> _Raw records_
* * *

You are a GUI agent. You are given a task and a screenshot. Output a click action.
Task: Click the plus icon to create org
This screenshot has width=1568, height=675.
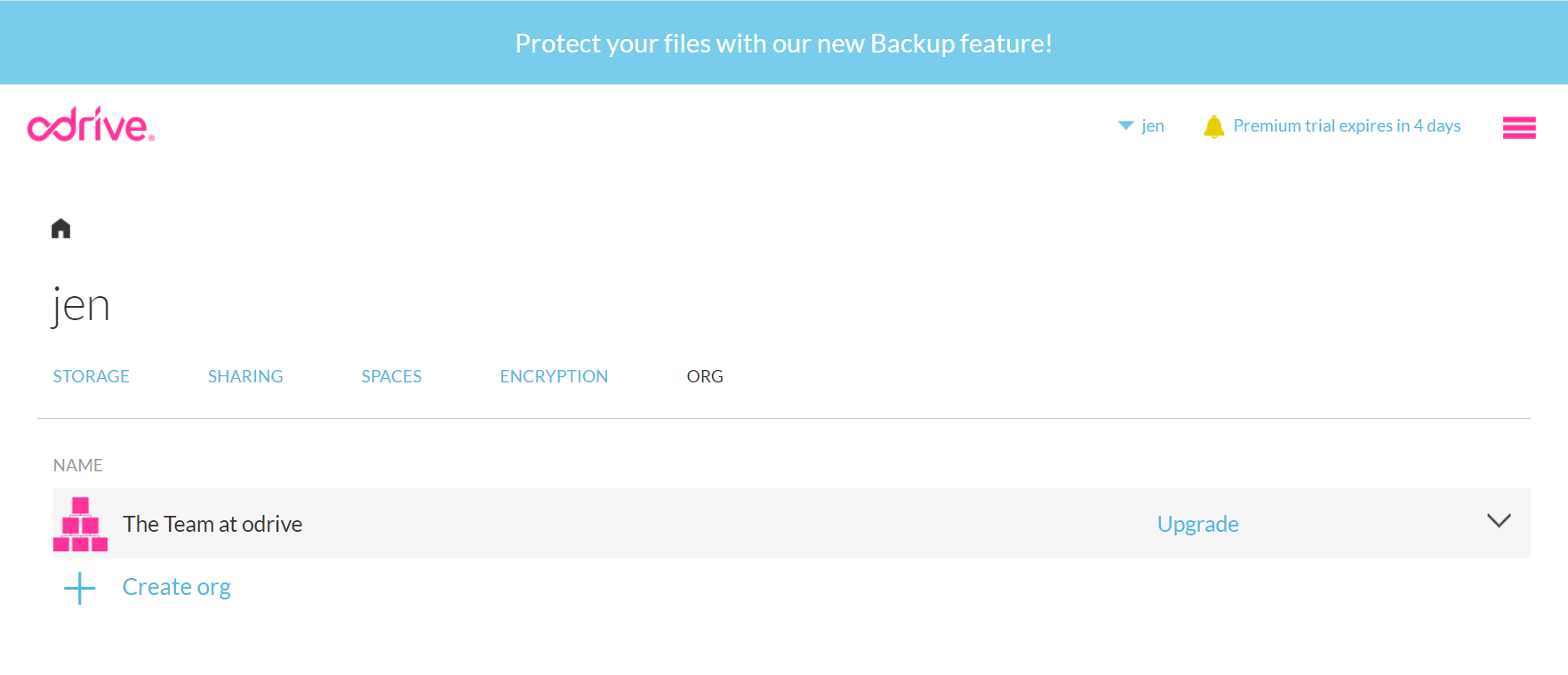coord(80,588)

* * *

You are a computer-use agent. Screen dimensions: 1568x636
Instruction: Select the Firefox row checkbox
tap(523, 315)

* * *

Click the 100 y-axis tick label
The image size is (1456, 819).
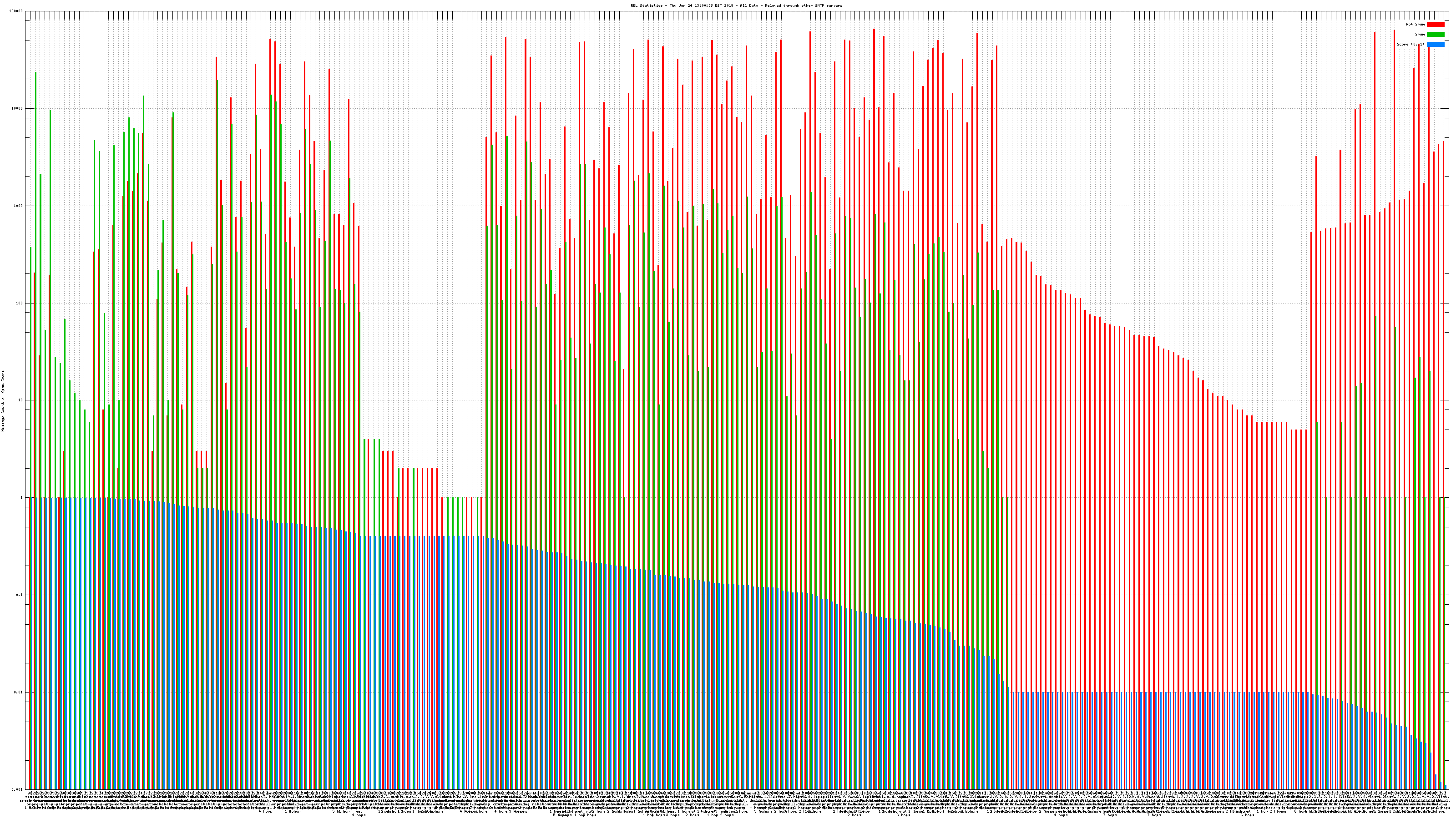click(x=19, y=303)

* * *

> _Written instruction_
Please write out the records again, every line included, starting at the line that has "You are a GUI" and stopping after the line that has "coord(80,588)". Shift each answer coordinate by -76, and leave the pictures out.

> _Expected answer_
You are a GUI agent. You are given a task and a screenshot. Output a click action.
Task: Click the plus icon to create org
This screenshot has width=1568, height=675.
coord(4,512)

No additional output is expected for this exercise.